One of the prayers offered by the defendant was open to the objection that it submitted an issue of law as the basis of the verdict, and by the remaining prayer the agency of the steamship company for the owner of the goods in transit was assumed. There was no error in the rejection of these prayers.

In disposing of the questions involved in the exception to the action of the court below on the prayers, we have sought to give proper effect to the particular terms of the bill of lading *614 by which the rights and liabilities of the parties are prescribed, and we have not found it desirable to extend our discussion to some of the general considerations suggested in argument, or to prolong the opinion by distinguishing cited cases which we have not found to be analogous to the one we are now deciding.

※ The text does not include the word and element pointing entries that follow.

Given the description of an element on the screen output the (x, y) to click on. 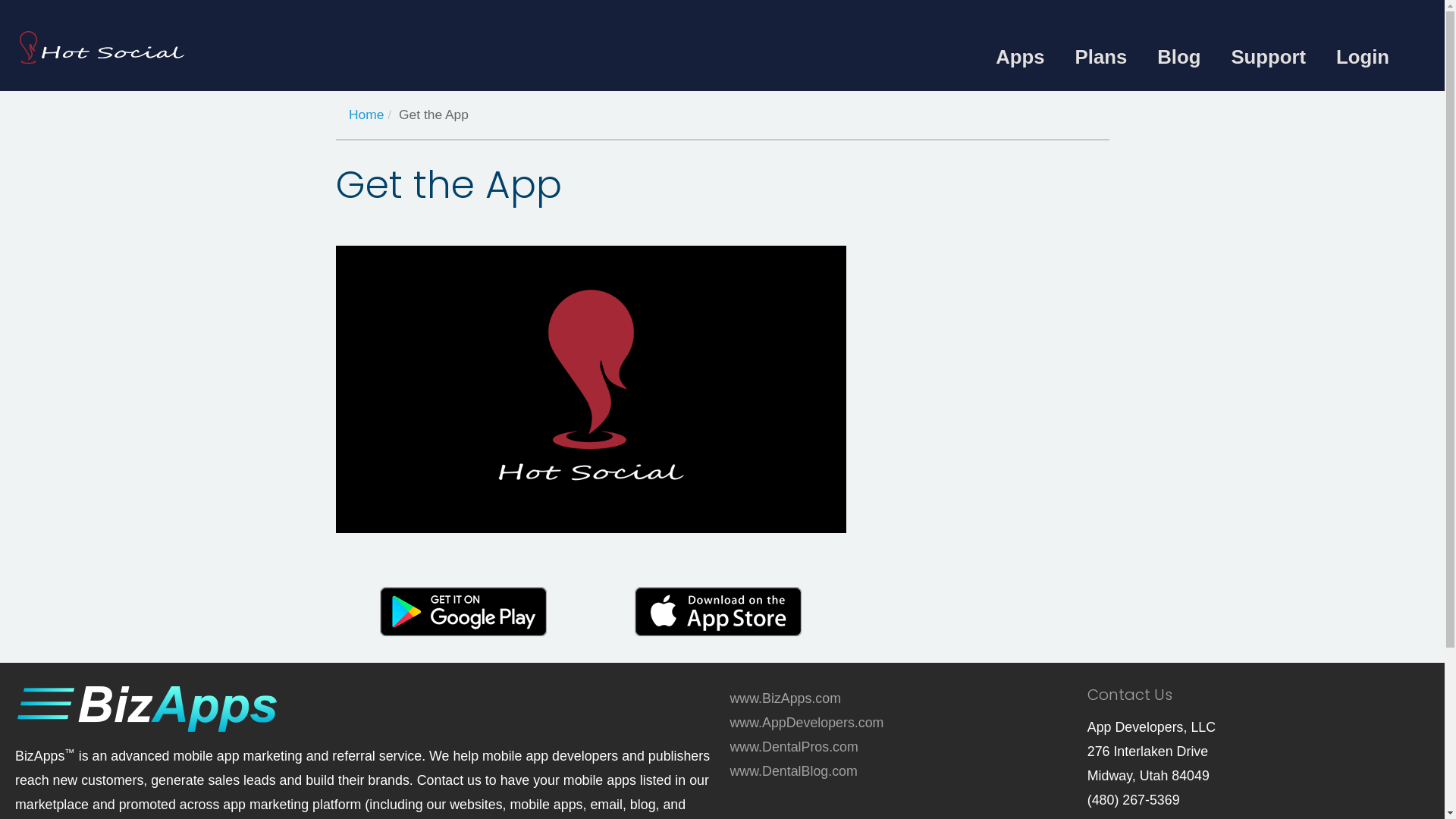
www.DentalBlog.com Element type: text (792, 770)
Support Element type: text (1268, 56)
www.DentalPros.com Element type: text (793, 746)
www.AppDevelopers.com Element type: text (806, 722)
Google Play Element type: hover (462, 611)
Login Element type: text (1362, 56)
Plans Element type: text (1101, 56)
www.BizApps.com Element type: text (784, 698)
Home Element type: text (365, 114)
Apps Element type: text (1019, 56)
Blog Element type: text (1178, 56)
App Store Element type: hover (717, 611)
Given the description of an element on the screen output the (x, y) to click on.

The only other exceptions in the record were taken to the refusal of the trial court to allow the defendant railroad company to prove the custom at its Locust Point terminal in reference to notices of the arrival there of goods intended for export. The witness who was being interrogated on this point had stated that he could not testify as to the custom in regard to such notices at the other Baltimore terminals, but only as to the customary practice at the defendant's terminal at Locust Point. It was the evident purpose of the inquiry to prove a custom to send the notices only to the ocean carrier lines to which the goods for export were to be transferred. This was shown by other testimony to have been the course habitually pursued with respect to the series of shipments in which the one now under consideration was included. But the proffered evidence as to the defendant's practice in giving notice of the arrival of goods for other consignees was subject to the criticism that it was not sufficiently general to impute knowledge of its existence to those for whom this contract of carriage was undertaken, and it could not be admitted to modify the terms of the contract, especially in view of the effect of the Federal legislation applying to the shipment as interstate commerce. 17 C.J. 455; 27 R.C.L. 161; Duling v. Phila., W. B.R.R., Co.,66 Md. 123; Agric. Mfg. Co. v. Atlantic Fert. Co., 129 Md. 42;Southern Ry. Co. v. Prescott, 240 U.S. 632.